**ИСХОДНЫЙ ТЕКСТ**

********

Дмитрий Лопухов. Сай-фай 9/10
Понравилось ещё на ЧД, хвалил, брал в топ, все дела. Тем удивительнее оказался средний балл рассказа, ну, на Фантлабе, например. Есть ощущение, что люди недопоняли. Или не с тем настроением читали. Я же перепрочёл с удовольствием, и оценку не изменил. Классные герои, в меру таинственный сюжет, интересный подход к бессмертию, отличная литературная игра — ну замечательный же рассказ! Пусть будет гозе, с каким-нибудь странным вкусом. С красной икрой, например, от "Аляски". Такая, видимо, штука не для всех.
Дмитрий Лазарев, Павел Давыденко. Визаран 7/10
Всякий раз, когда я видел название этого рассказа, я думал, что это или имя, или географическое название. Есть в нём что-то магическое. И каково было моё разочарование, когда слово оказалось банальным англицизмом. Впрочем, разочарование оказалось куда глубже, когда я понял, что уже читал этот рассказ. Не, не прям этот, но фабула — один в один. Лет этак пять назад мне кидал его сам Вадим Громов. Это сейчас исключительно кивок в сторону ноосферы. Но я реально понял что будет дальше, ровно с того момента, когда герои повторно увидели арку. Ещё плюс авторам, их версия написана злее и реалистичнее Громовской. Ну и вьетнамский колорит, сколь бы малым он ни был, идёт плюсом. Вообще, по моему скромному мнению, азиаты не умеют в пиво. Но пусть это будет "Сайгон Спешл" — самое приличное вьетнамское пиво, что я пил.
Александр Матюхин. Несколько счастливых детей 7/10
Классический Матюхин — умело описывающий детей, семейные отношения и шизоидов. Тут совпало, что все три темы сплелись, и автор не просто на коне, а тройку запряг. История берёт искренним переживанием героини, вынужденной тянуть на себе сына-инвалида, призрачными детишками и авторской интерпретацией "клатбища дамашних жывотных". Нет, мертвецы не восстанут, всё гораздо интереснее. Однако в целом получился Матюхин-лайт. Хорошо, крепко, уверено, но ты читал у него вещи куда круче. Ипа-сессионка, короч. Вкусно, умеренно горько, на каждый день.

********

**ЗАДАНИЯ**
(a) Оформите строки записей от строки с «Click the F4買 buy button» до строки с «pos(283,39)» включительно в виде таблицы Markdown со столбцами «№» и «Строка». Пустые строки в таблицу не включайте.
(b) Продолжите текст с отзывами о рассказах после его последнего предложения.

**МАТЕРИАЛ ДЛЯ УПРАЖНЕНИЯ**
********

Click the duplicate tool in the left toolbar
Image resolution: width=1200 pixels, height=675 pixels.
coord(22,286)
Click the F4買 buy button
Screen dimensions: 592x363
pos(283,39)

********

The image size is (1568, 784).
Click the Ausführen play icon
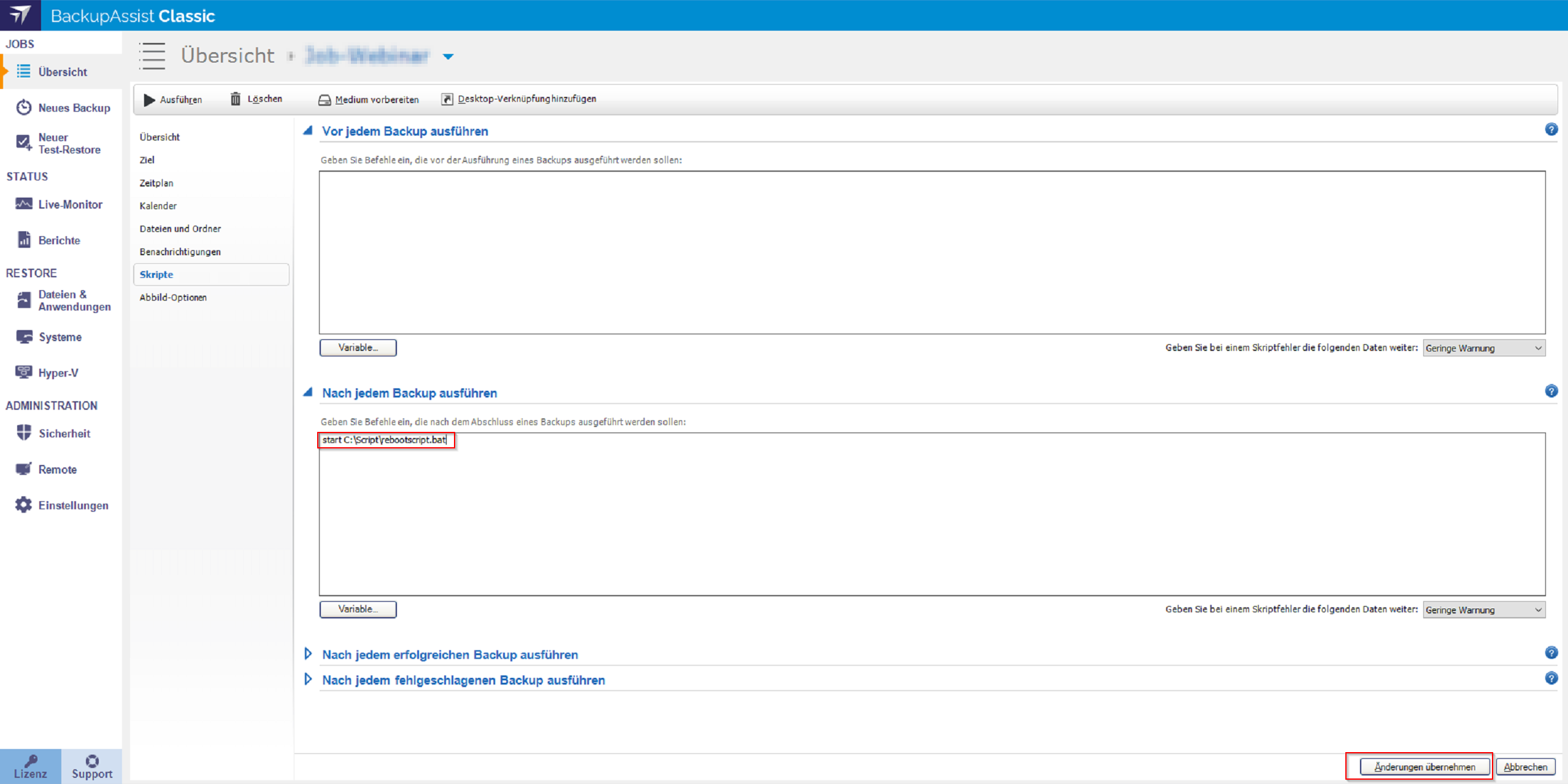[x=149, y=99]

********

**ОТВЕТЫ ПО ЗАДАНИЯМ**
(a)
| № | Строка |
|---|---|
| 1 | Click the F4買 buy button |
| 2 | Screen dimensions: 592x363 |
| 3 | pos(283,39) |

(b)
Герман Шендеров. Папа 7/10
Тот странный момент, когда одновременно хочется похвалить и поругать. Похвалить за образ Гендоса — ровного пацана, который даже со Слендермэном готов выскочить раз на раз, и за неплохой язык, не перегруженный метафорами, но и не скатывающийся в сетературный примитив. Поругать — за неопределённость со стилем повествования, перетекающего из былинно-сказочного ох-ты-гой-еси, в нормальный-современный, и за чудовищную вторичность буквально всего. Город без мужиков, сделка со злом, злобные детишки, и, самое мне ненавистное — вовремя подоспевший объяснятель того, что же здесь, нахрен, происходит, как будто ещё, нахрен, не ясно. В целом, пусть будет "стронг", а там уж каждый выберет для себя — кому "бельгиец", кому "балтика девятка".
Оксана Заугольная. Охота на мавок 6/10
Начиналось забавно. Псевдославянское псевдофэнтези, с потрахушками живых мертвецов. Навскидку такого и не упомню. Дальше начался сумбур — бескуды, мавки, провалы памяти, мёртвые кузнецовы дочки, кто кого где трахал, за межой, на меже, я чёт поплыл во всём этом. В итоге, вроде, понял, что хотел сказать автор, но к тому моменту так устал, что даже не обрадовался. Как заявка от новичка, даже норм. Но в самой антологистой антологии года хочется чего-то поярче. По стилю — куйт, историческое пиво с ароматом овса, но уж больно лёгкое. Ещё немного, и будет квас.
Владимир Сулимов. Сырое мясо 6/10
К несчастью, историю начисто губит предсказуемость. Вот тот самый случай, когда было уже тысячу раз, и каждый следующий поворот тебе знаком до боли. Персонаж раскрыт поверхностно, хотя, казалось бы, объёму для этого хватало. Язык оставляет желать некоторых улучшений. Поменьше метафор на квадратный сантиметр текста, например. Тем не менее, некоторое удовольствие от прочтения словить можно. Как от повседневного келлера-нефильтровочки из ближайшей разливайки.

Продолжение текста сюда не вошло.